Excerpted data:
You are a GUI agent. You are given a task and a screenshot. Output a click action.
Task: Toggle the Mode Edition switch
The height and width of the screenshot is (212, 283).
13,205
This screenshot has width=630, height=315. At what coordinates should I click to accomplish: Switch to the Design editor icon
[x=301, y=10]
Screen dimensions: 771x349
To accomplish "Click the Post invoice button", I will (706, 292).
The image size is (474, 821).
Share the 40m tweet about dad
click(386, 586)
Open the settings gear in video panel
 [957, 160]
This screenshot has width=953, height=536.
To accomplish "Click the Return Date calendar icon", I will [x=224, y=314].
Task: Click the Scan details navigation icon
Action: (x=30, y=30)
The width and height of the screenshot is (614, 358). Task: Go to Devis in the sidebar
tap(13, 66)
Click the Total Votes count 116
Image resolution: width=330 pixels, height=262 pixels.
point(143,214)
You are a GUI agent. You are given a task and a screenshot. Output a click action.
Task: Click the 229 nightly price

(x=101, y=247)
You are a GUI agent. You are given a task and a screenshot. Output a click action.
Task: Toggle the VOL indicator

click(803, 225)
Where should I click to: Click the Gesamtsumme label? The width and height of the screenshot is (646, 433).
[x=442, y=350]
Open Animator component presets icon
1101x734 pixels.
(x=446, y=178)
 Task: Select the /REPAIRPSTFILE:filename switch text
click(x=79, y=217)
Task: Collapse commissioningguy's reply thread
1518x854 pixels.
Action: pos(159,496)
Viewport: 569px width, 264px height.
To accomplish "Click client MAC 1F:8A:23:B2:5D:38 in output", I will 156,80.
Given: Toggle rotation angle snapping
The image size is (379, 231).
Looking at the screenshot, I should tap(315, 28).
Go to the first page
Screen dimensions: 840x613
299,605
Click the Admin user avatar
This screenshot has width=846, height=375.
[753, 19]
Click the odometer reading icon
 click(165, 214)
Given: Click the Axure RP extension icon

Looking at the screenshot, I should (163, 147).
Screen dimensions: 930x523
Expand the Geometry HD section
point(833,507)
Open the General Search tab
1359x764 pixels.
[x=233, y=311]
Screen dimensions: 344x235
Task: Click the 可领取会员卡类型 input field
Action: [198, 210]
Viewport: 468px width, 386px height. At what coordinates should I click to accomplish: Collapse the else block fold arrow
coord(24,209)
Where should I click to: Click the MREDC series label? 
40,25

Work task: Repeat every entry exactly as written above.

Answer section:
You are a GUI agent. You are given a task and a screenshot. Output a click action.
Task: Toggle the Mode Edition switch
The height and width of the screenshot is (212, 283).
13,205
This screenshot has width=630, height=315. At what coordinates should I click to accomplish: Switch to the Design editor icon
[x=301, y=10]
Screen dimensions: 771x349
To accomplish "Click the Post invoice button", I will (706, 292).
The image size is (474, 821).
Share the 40m tweet about dad
click(386, 586)
Open the settings gear in video panel
 [957, 160]
This screenshot has width=953, height=536.
To accomplish "Click the Return Date calendar icon", I will [x=224, y=314].
Task: Click the Scan details navigation icon
Action: (x=30, y=30)
The width and height of the screenshot is (614, 358). Task: Go to Devis in the sidebar
tap(13, 66)
Click the Total Votes count 116
Image resolution: width=330 pixels, height=262 pixels.
point(143,214)
You are a GUI agent. You are given a task and a screenshot. Output a click action.
Task: Click the 229 nightly price

(x=101, y=247)
You are a GUI agent. You are given a task and a screenshot. Output a click action.
Task: Toggle the VOL indicator

click(803, 225)
Where should I click to: Click the Gesamtsumme label? The width and height of the screenshot is (646, 433).
[x=442, y=350]
Open Animator component presets icon
1101x734 pixels.
(x=446, y=178)
 Task: Select the /REPAIRPSTFILE:filename switch text
click(x=79, y=217)
Task: Collapse commissioningguy's reply thread
1518x854 pixels.
Action: pos(159,496)
Viewport: 569px width, 264px height.
To accomplish "Click client MAC 1F:8A:23:B2:5D:38 in output", I will 156,80.
Given: Toggle rotation angle snapping
The image size is (379, 231).
Looking at the screenshot, I should tap(315, 28).
Go to the first page
Screen dimensions: 840x613
299,605
Click the Admin user avatar
This screenshot has width=846, height=375.
[753, 19]
Click the odometer reading icon
 click(165, 214)
Given: Click the Axure RP extension icon

Looking at the screenshot, I should (163, 147).
Screen dimensions: 930x523
Expand the Geometry HD section
point(833,507)
Open the General Search tab
1359x764 pixels.
[x=233, y=311]
Screen dimensions: 344x235
Task: Click the 可领取会员卡类型 input field
Action: [198, 210]
Viewport: 468px width, 386px height. At what coordinates should I click to accomplish: Collapse the else block fold arrow
coord(24,209)
Where should I click to: Click the MREDC series label? 
40,25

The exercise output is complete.